Vers vingt heures, quand ils vont au lit, ça devient plus relax et il arrive que je m’endorme moi aussi à ce moment-là.
  • Et tu as un peu de temps pour toi ?
 J’aime bien marcher et d’habitude je peux me promener ou aller aux cours de français. En ce moment, à force d’être à la maison sans pouvoir sortir, parfois ça me rend plus irritable. Quand ça arrive, je me dis “ok tu as les enfants, mets ce stress de côté”. C’est important de rester calme avec les enfants. Stresser tout le temps, ce n’est pas bon pour ma santé, ni pour celle des petits. Alors j’oublie toutes les choses négatives et je me force à ne garder que les points positifs. Prendre soin d’eux c’est le plus important.

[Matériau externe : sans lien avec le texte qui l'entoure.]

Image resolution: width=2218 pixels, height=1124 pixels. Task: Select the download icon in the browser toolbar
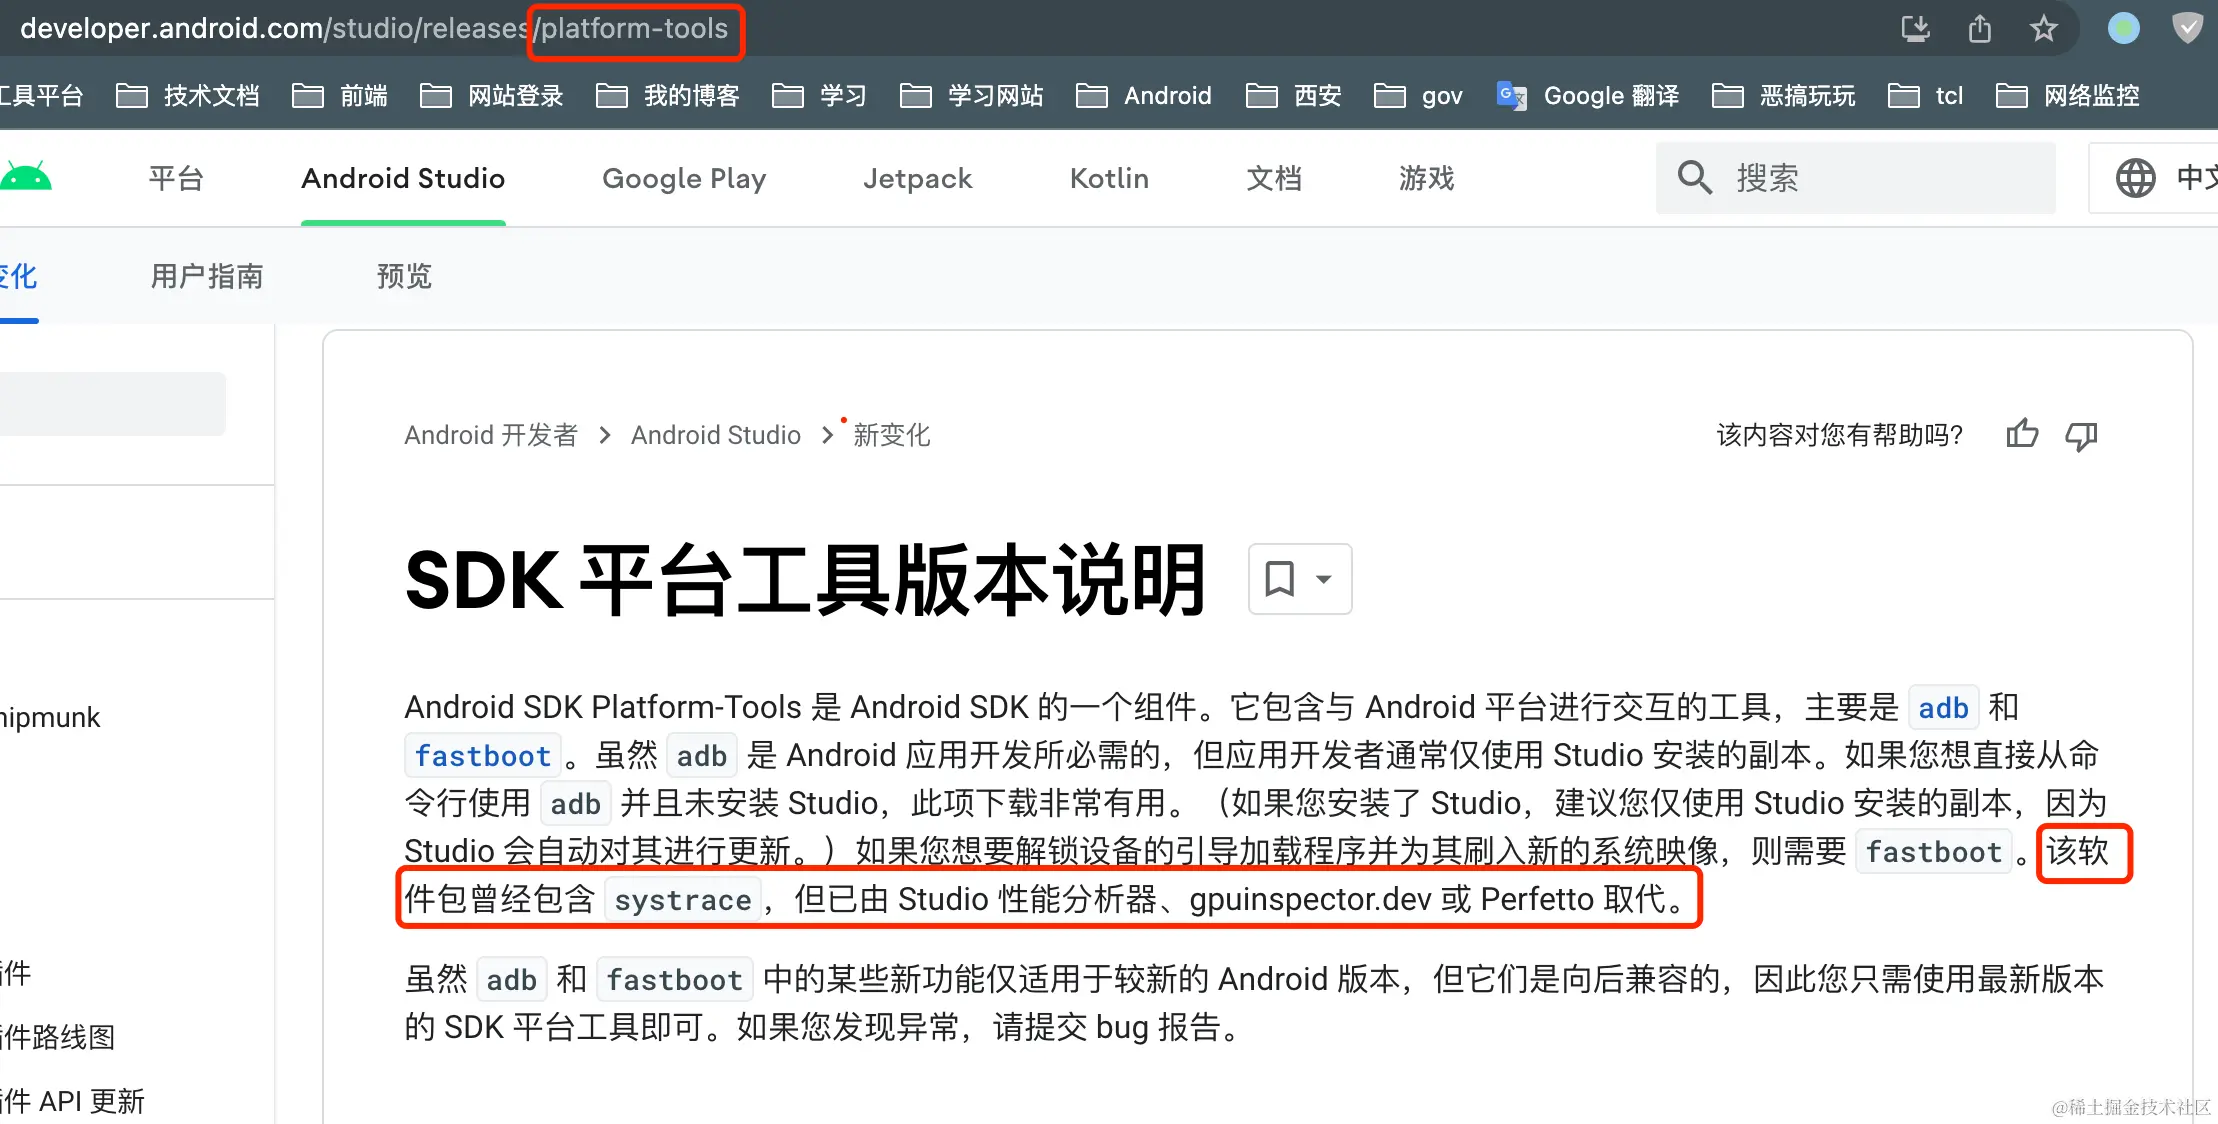[1915, 29]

Mon mari est là et il m’aide mais il est plus stressé que moi. Il n'arrive pas à rester une heure avec les enfants. Les papas c’est cool pour faire une promenade, pour aller les chercher à l’école. Mais entre les mères et les pères ce n’est pas les mêmes règles pour les petits.
Un jour par exemple, ils ont commencé à faire un jeu avec leur père mais au bout de 30 minutes, ils se disputaient : “PAPA TU DOIS FAIRE CA, NON TU DOIS PAS FAIRE CA”. Avec moi, ça ne se passe pas comme ça : les règles, c’est les miennes. Je suis plus forte, ils m’écoutent et c’est plus calme quand c’est moi qui m’en occupe.
  • Il y a des points positifs au confinement ?
 Pour moi, aucun. Il n’y a rien de positif. Je ne travaillais pas avant, peut-être que pour les gens qui travaillaient dehors c’est positif de rester à la maison ?
Moi j'étais déjà à la maison et j’y suis encore maintenant mais avec les enfants en permanence. Toute cette situation c’est que du négatif. En plus à cinq dans une pièce, on finit par se taper sur les nerfs.
  • Qu'est ce qui te manque le plus ?
 Mes amies me manquent. Surtout mes amies d’Azmari, j’allais à l’association une à deux fois par semaine pour les cours de français. Maintenant ce n’est plus possible.
Et le marché d’Aligre est fermé. Les fruits et légumes c’est important pour nous, au marché ils sont moins chers. J’avais l’habitude d’y aller pour faire les courses, maintenant on doit aller ailleurs. Le marché, ça me manque vraiment.
Et puis, on attend toujours la réponse de la CNDA [Cour nationale du droit d'asile]… on devait recevoir une lettre le 27 mars mais à cause du Coronavirus, on n’a aucune nouvelle. J’espère vraiment qu’on aura la réponse bientôt. Ça m’inquiète beaucoup.
Cette interview a été réalisée il y deux semaines, lors d'une distribution de courses par l'une des bénévoles d'Azmari qui habite près de l'apprenante interviewée.